§ **Extracted text**
○ ○ ○ ○
[Deep Dive] Using Script in WebReports/ActiveView


Introduction & history

WebReports-based products (the Content Intelligence suite) are widely and effectively used by a wide variety of Content Server customers. Despite the broad appeal of these products, occasionally I have heard suggestions that a more traditional, scripting-based approach might be more usable - at least for some users.

 The good news is that for some years, the WebReports engine has supported the ability to include programatic scripting in a webreport. The WebReports programming methodology was not originally designed as a pure scripting language. The basic design paradigm is similar to some other template-based web development frameworks but it was originally designed around the ability to layout content (including markup language) and to insert system data within that content. Of course, there has always been an inherent looping mechanism built in to WebReports through the natural iteration of the row section, and very early on we introduced IF statements as am obvious way to allow conditional content and/or mutually exclusive content. However, the original processing engine did not really lend itself well to more complex looping and logic conditions and it seemed that further script like extensions of the tag library might be stretching the paradigm too far. Ultimately, we realized that while our existing paradigm was popular with business users (particularly as we closely aligned with the WebForms tag syntax), some developers found this paradigm to be limiting. These days, thanks to the development of the new processing engine, new “content control tags” have been created to support FOR loops and a variety of logic expressions along with complex management of variable values. Notwithstanding these new capabilities within the tag paradigm, the ability to use a more conventional scripting language (spoiler alert, it’s OScript) has been available since around 2006. I believe this feature still provides some value and usefulness today, especially for developers who prefer this mode of programming. In this blog I explore the basics of how this feature works, when to use it and some of the advantages of using it. This Blog is not intended as a detailed instructional guide, but we would be happy to provide more information, training or guidance by request: Contact Us

For anyone who didn’t know this feature existed in WebReports - welcome to the feature called “server-side scripting.”
○ ○ ○ ○
§ **Objective**
In the blog post on scripting in WebReports, since about what year has the option to use a conventional scripting language been available?

§ **Extracted entries**
○ ○ ○ ○
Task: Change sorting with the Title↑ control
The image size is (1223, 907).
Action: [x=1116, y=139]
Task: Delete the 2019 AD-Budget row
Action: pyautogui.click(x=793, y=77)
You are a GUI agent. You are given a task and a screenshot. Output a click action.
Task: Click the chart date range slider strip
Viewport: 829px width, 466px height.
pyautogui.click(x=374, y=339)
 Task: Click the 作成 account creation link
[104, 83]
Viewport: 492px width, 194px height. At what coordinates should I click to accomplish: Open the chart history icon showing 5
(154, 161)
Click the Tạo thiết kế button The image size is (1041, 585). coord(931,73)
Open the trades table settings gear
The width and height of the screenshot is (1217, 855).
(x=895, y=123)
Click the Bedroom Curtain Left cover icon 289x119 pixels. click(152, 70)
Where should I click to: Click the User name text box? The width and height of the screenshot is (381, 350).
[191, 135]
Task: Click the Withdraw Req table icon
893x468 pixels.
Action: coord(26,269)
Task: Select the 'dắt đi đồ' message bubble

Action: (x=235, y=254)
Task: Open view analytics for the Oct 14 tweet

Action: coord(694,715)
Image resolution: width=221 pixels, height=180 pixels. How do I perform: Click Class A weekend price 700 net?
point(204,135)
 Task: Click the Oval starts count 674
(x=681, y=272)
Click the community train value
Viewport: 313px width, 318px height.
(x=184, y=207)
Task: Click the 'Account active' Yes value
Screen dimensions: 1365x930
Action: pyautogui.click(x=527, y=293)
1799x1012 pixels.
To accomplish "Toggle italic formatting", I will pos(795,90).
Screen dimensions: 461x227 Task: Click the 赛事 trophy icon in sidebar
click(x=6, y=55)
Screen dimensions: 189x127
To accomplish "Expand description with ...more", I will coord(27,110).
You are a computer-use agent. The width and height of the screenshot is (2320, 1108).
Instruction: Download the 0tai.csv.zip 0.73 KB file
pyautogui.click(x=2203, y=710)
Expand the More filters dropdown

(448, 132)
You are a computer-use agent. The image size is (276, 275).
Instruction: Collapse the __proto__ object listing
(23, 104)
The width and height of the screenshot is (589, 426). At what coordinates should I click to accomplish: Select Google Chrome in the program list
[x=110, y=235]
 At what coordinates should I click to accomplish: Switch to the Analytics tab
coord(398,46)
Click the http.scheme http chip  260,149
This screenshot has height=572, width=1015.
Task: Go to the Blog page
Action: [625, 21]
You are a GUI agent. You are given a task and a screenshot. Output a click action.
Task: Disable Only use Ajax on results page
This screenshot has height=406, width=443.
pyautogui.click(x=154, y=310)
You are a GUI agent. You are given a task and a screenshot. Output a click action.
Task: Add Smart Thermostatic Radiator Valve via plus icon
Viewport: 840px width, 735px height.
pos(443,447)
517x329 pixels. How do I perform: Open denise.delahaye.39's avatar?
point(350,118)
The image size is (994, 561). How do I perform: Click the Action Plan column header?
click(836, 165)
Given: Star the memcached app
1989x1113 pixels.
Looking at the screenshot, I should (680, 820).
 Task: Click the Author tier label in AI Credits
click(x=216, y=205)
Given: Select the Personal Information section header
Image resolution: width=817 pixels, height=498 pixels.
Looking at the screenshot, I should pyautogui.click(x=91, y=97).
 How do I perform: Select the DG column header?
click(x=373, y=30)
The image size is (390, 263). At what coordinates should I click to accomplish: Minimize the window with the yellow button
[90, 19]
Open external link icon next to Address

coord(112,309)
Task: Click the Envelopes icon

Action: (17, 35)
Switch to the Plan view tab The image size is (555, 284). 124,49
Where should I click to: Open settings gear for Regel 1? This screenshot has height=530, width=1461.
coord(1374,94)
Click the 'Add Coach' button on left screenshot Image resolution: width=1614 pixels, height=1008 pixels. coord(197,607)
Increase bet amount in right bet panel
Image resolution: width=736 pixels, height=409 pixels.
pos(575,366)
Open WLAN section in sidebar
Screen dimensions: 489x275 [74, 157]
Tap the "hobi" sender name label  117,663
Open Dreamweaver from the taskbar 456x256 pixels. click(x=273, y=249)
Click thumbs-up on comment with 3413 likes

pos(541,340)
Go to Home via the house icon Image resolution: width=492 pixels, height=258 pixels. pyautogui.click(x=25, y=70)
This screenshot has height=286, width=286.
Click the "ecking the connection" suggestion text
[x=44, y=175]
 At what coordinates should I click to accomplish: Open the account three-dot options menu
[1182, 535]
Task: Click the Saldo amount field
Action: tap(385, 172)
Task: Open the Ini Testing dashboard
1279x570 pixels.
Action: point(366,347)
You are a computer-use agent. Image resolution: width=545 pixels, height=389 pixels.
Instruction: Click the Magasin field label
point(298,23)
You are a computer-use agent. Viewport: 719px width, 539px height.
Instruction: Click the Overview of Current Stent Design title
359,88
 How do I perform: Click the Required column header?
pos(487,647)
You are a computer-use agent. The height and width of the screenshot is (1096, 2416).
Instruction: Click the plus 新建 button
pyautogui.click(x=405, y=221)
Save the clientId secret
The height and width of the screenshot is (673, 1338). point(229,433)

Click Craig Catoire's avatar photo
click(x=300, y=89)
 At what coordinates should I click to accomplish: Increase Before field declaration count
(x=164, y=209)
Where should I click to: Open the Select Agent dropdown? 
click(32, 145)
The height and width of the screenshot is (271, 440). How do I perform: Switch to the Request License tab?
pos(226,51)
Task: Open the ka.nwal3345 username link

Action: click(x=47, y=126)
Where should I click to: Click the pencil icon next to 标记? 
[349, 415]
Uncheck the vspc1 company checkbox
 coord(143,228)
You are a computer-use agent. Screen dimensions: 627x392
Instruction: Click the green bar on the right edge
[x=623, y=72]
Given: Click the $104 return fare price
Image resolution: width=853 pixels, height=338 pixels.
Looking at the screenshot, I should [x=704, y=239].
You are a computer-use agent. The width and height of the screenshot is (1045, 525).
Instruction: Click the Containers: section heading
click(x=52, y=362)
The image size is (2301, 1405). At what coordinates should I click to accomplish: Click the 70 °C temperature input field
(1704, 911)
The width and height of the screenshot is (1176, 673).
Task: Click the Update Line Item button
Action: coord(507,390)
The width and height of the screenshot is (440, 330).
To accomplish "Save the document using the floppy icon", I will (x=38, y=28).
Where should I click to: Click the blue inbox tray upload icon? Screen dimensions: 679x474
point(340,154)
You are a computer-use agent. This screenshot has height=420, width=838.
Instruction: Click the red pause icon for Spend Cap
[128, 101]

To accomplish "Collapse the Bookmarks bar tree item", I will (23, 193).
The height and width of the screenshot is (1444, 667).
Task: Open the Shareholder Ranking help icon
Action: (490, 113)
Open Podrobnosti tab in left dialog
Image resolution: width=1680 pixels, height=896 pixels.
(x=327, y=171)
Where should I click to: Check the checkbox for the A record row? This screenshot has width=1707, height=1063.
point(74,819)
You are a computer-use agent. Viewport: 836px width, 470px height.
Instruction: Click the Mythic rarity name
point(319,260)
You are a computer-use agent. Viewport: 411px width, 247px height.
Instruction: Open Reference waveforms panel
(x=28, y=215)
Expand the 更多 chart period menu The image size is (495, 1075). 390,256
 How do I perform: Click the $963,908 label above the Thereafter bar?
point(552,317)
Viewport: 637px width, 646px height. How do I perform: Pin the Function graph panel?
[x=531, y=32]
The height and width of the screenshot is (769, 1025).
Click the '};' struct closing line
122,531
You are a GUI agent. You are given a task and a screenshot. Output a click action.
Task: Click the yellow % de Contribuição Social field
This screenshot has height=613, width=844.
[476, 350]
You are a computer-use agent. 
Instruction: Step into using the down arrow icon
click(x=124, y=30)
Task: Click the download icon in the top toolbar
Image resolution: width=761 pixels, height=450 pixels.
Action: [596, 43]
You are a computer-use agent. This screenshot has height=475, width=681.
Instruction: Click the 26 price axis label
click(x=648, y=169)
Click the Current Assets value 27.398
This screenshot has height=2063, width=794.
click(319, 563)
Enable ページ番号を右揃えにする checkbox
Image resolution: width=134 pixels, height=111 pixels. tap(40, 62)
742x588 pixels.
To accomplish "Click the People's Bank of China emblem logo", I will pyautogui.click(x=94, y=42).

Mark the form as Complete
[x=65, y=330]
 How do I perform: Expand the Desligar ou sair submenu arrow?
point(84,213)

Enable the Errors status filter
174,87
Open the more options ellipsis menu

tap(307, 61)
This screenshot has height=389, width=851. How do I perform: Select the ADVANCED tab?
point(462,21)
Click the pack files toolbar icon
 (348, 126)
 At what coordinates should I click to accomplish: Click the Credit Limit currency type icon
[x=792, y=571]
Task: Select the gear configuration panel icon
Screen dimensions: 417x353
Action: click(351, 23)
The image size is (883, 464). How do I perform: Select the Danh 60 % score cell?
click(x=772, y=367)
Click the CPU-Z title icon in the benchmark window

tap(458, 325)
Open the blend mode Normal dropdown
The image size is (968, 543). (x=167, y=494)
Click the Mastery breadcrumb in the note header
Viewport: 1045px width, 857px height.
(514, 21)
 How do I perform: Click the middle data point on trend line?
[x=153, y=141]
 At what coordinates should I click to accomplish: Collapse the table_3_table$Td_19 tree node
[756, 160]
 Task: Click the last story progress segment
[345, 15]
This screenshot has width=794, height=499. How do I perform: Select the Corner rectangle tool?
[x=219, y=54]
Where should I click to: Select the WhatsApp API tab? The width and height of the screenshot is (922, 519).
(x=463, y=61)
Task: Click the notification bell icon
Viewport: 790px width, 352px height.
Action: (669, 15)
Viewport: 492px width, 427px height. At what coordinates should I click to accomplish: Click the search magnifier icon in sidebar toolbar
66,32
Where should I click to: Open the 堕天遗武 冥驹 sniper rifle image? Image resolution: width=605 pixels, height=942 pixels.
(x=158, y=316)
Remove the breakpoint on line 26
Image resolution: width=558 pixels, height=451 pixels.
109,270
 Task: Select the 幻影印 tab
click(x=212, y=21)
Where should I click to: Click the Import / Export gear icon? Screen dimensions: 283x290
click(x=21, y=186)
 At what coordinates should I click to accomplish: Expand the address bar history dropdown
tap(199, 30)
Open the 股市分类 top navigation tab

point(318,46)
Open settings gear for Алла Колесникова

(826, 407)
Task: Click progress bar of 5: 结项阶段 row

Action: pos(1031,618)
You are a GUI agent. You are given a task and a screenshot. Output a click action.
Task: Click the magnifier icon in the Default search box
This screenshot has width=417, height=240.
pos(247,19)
○ ○ ○ ○
§ **Correct response**
Since around 2006.